====== Data shown
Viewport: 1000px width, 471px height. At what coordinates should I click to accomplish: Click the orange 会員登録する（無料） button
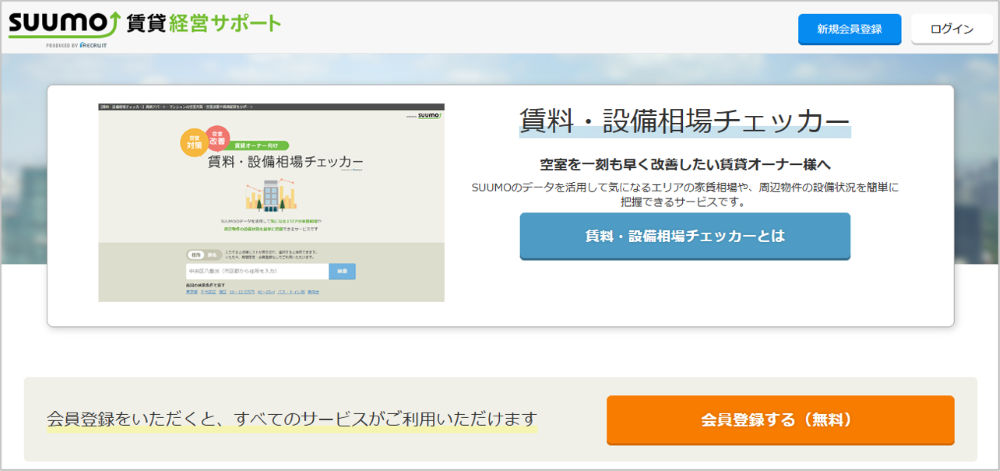coord(780,420)
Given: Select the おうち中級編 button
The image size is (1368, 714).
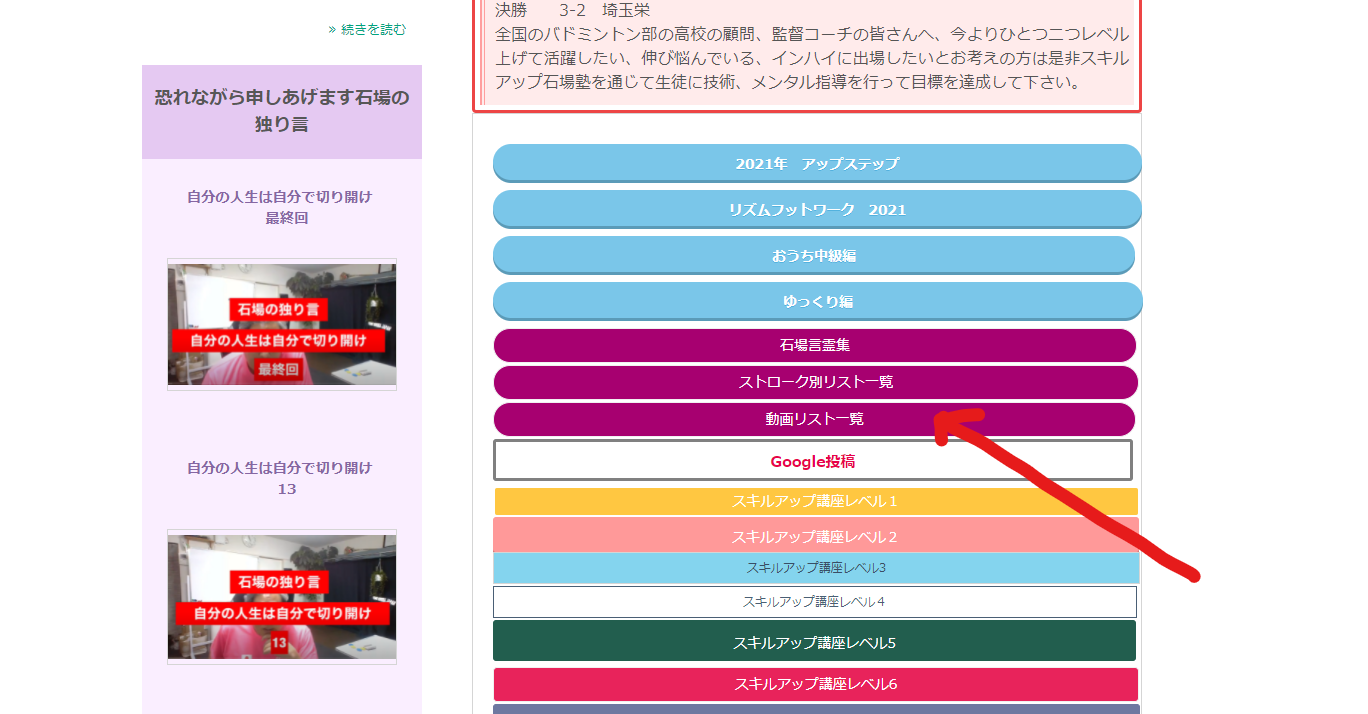Looking at the screenshot, I should click(813, 256).
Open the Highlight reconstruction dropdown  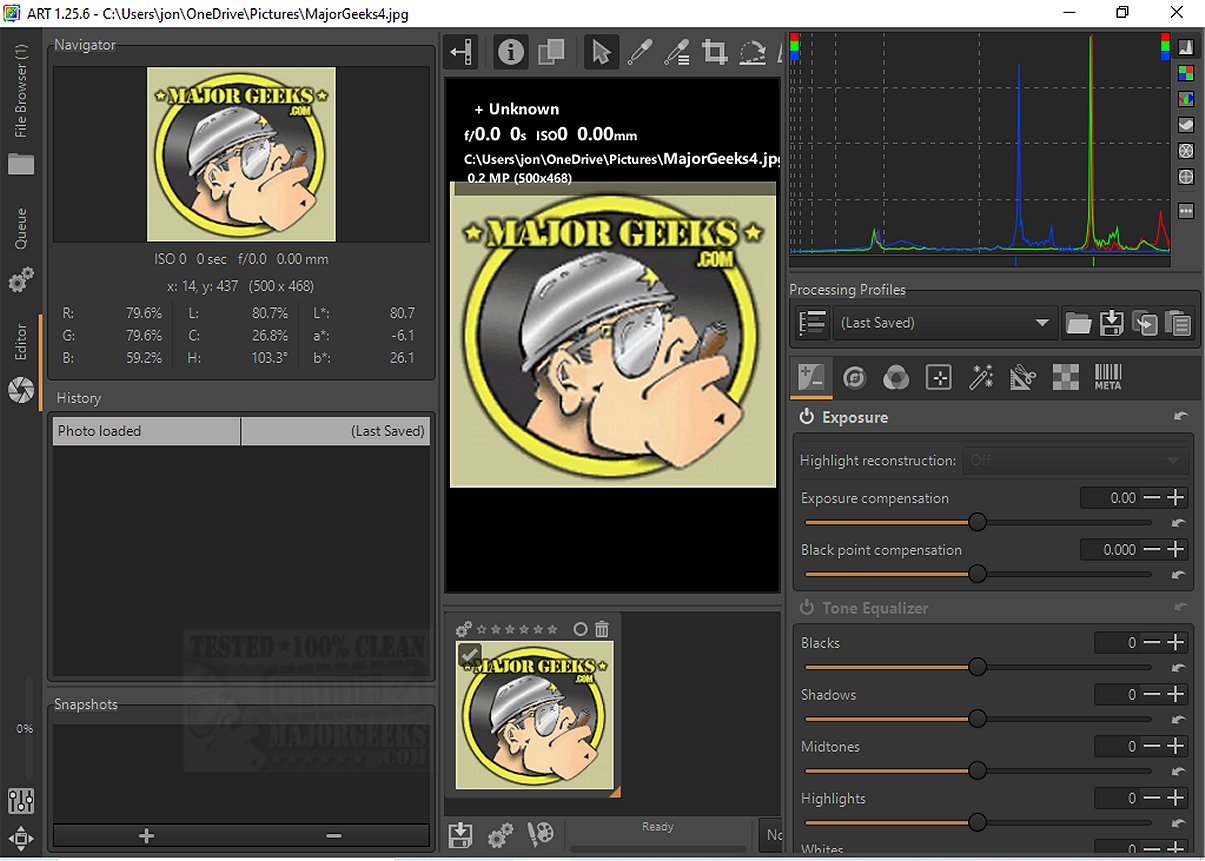(x=1075, y=461)
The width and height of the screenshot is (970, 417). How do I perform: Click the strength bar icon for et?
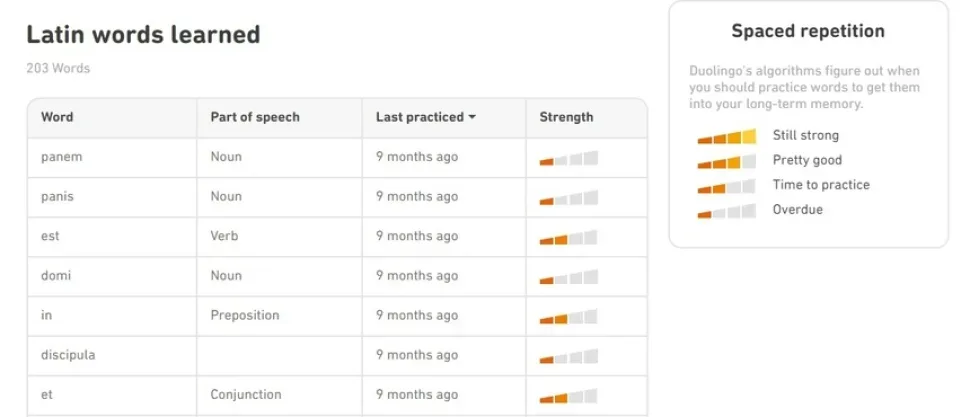click(569, 395)
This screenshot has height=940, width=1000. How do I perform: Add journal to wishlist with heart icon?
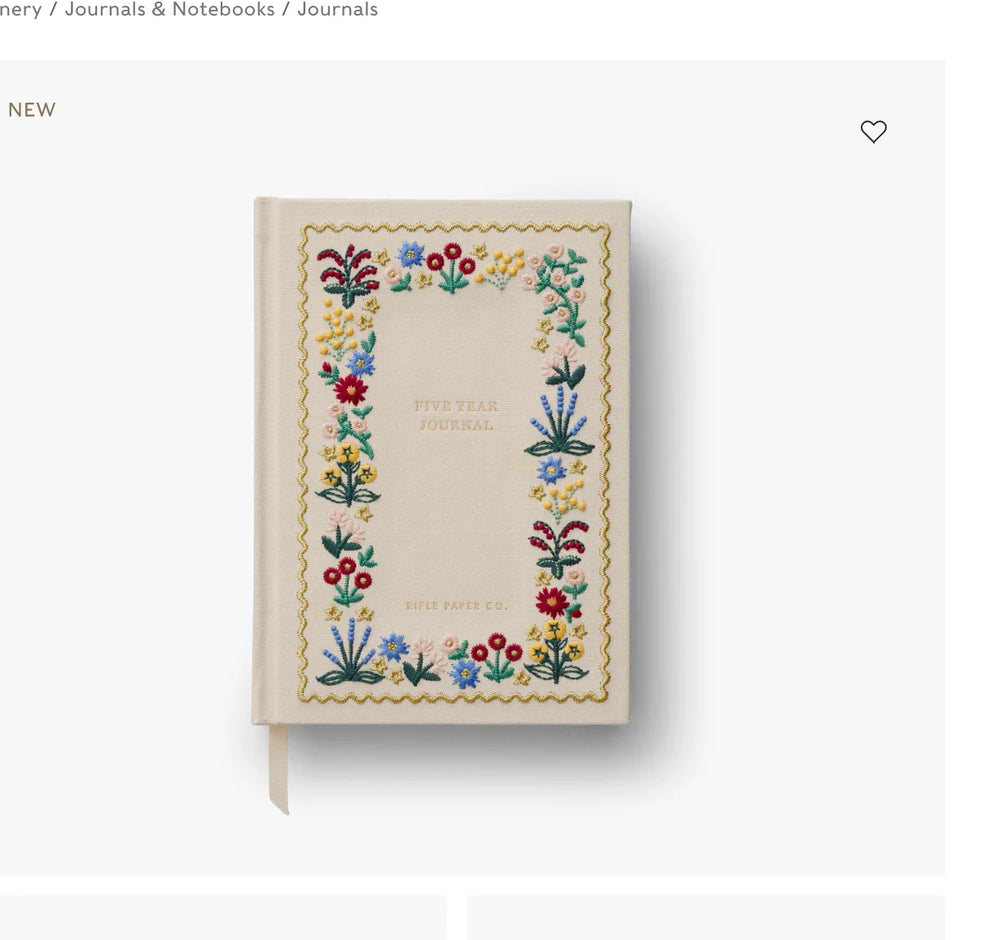(873, 131)
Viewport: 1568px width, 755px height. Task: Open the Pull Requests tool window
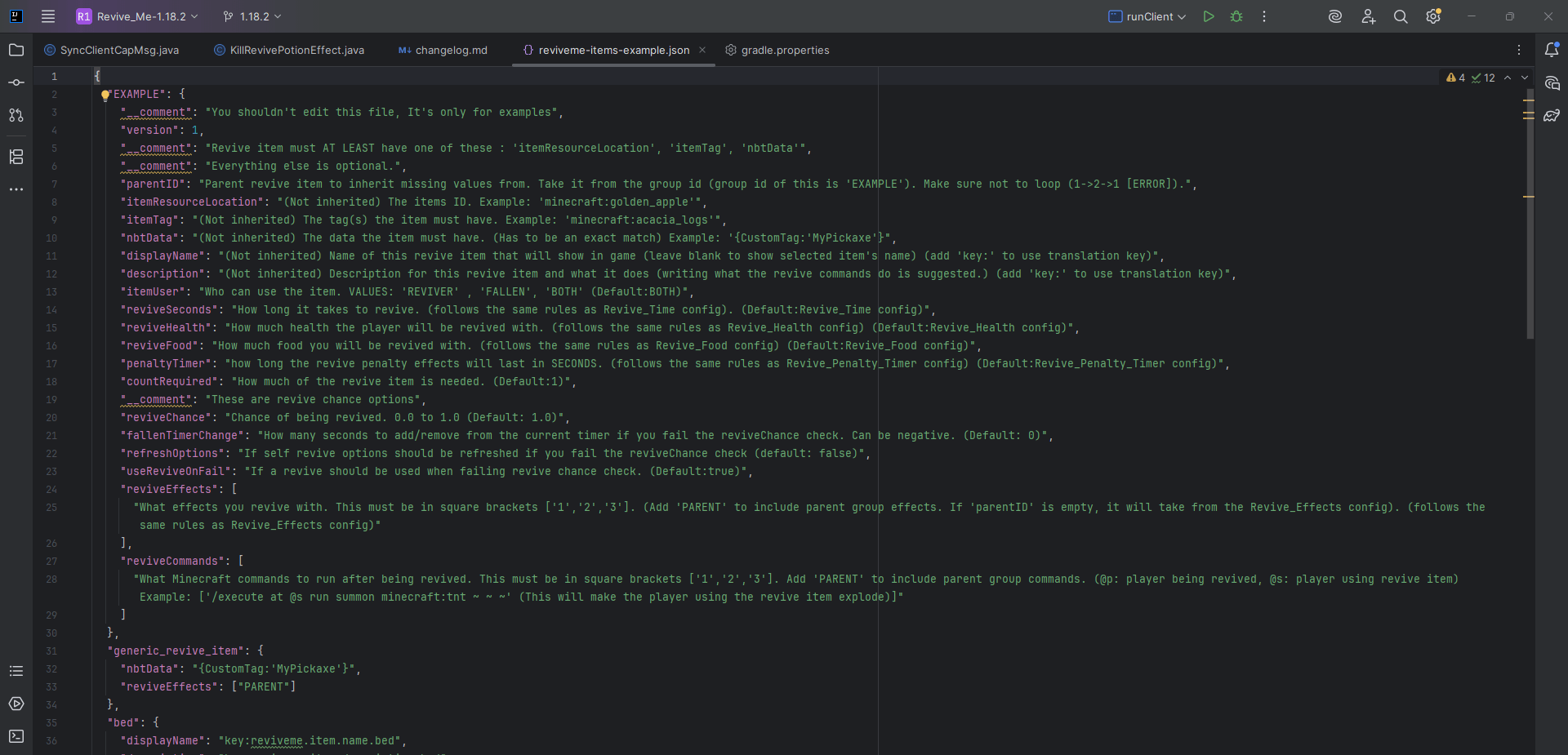16,115
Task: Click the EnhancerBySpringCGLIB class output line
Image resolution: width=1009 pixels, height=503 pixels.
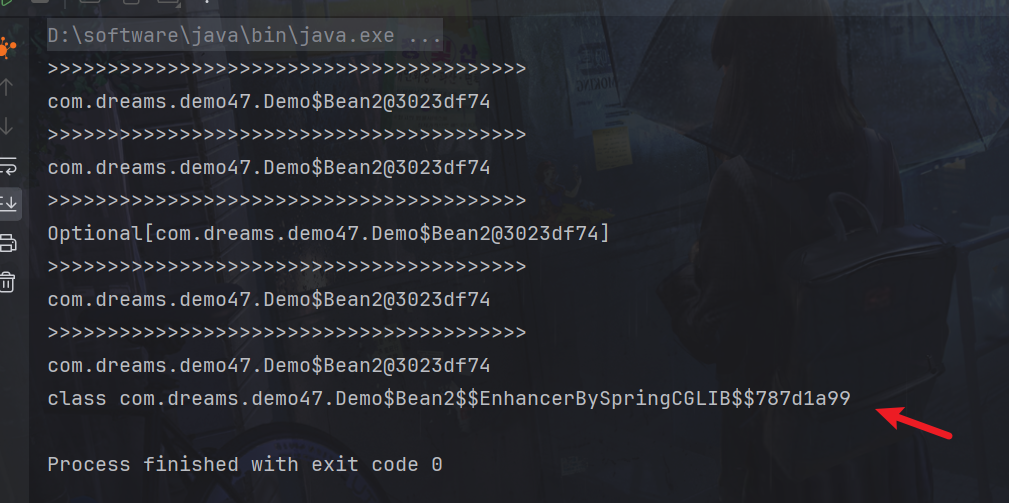Action: 449,399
============
Copy exactly, and copy nothing else: the lines from the one containing "Task: Click the" through the end of the data, both ends included, with pictures left out.

Task: Click the EnhancerBySpringCGLIB class output line
Image resolution: width=1009 pixels, height=503 pixels.
Action: 449,399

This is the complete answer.